ASSIGNMENT :: Exactly and only the lines from the line holding "This screenshot has width=1044, height=800." to the end of the records should be reproduced. Leave pictures out.

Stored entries

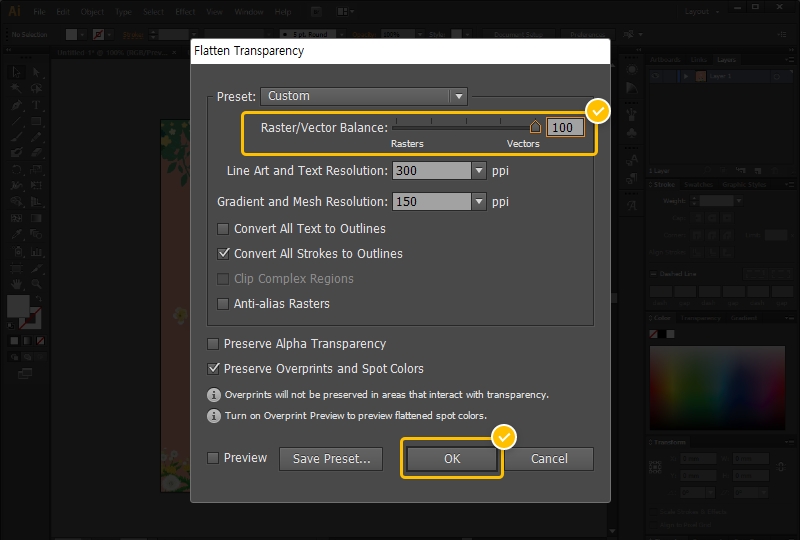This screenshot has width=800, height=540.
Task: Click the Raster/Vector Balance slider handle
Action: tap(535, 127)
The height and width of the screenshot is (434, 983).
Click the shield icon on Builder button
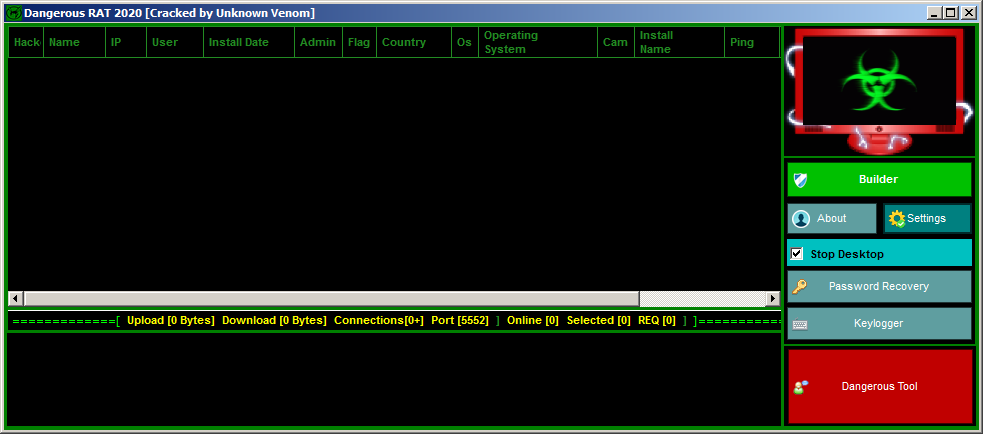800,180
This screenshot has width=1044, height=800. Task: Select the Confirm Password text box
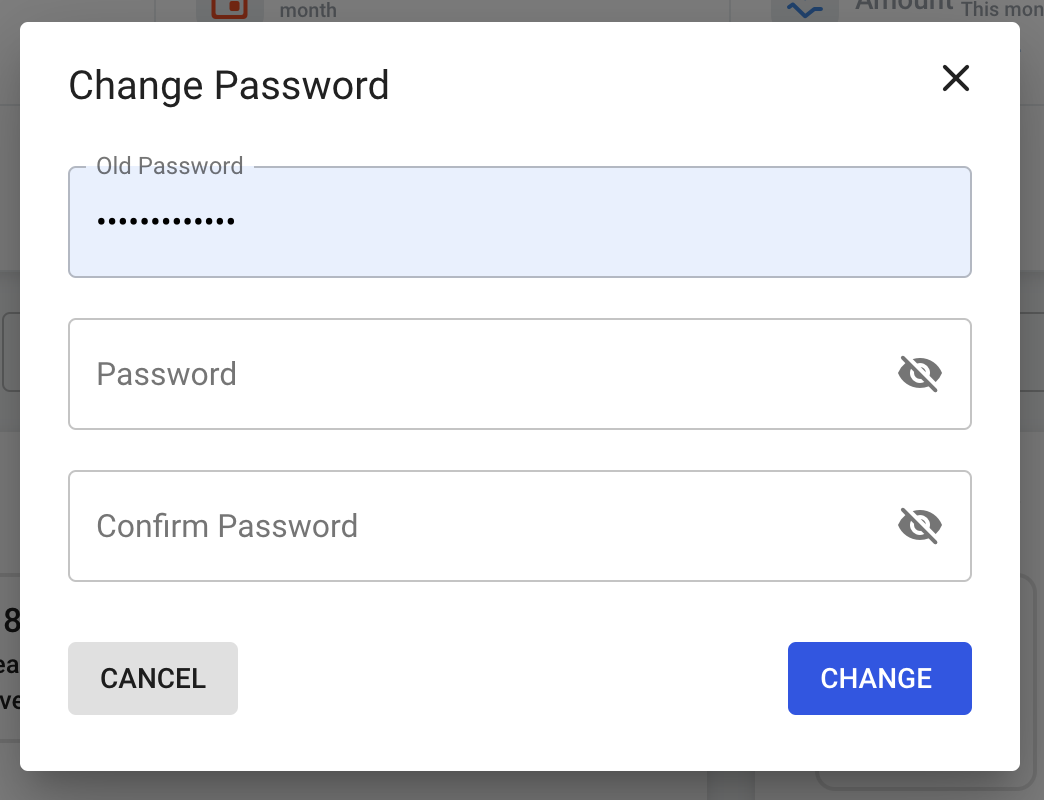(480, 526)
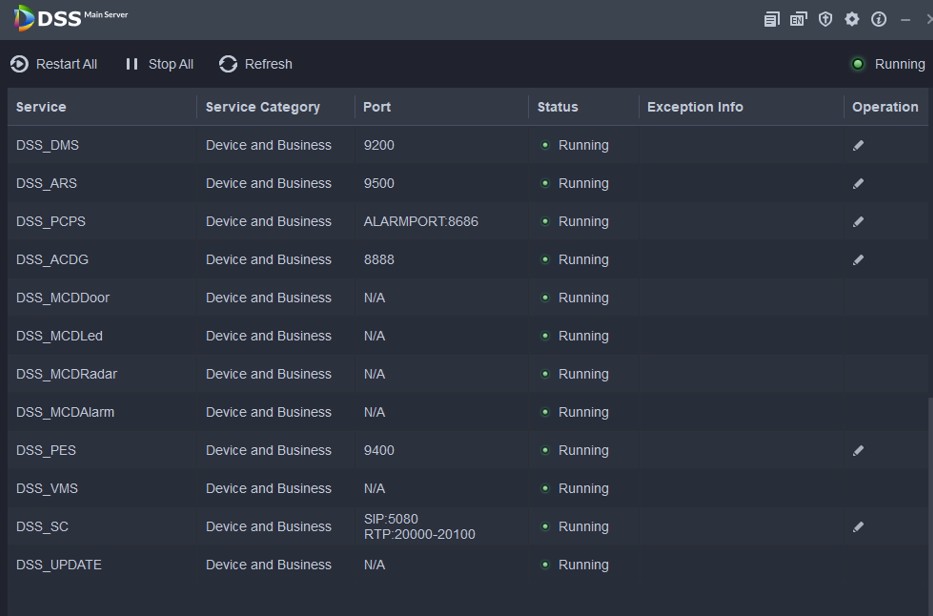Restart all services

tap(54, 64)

TASK SOLUTION ::
This screenshot has width=1044, height=800. Task: Select the Confirm Password text box
(480, 526)
Restart all services

tap(54, 64)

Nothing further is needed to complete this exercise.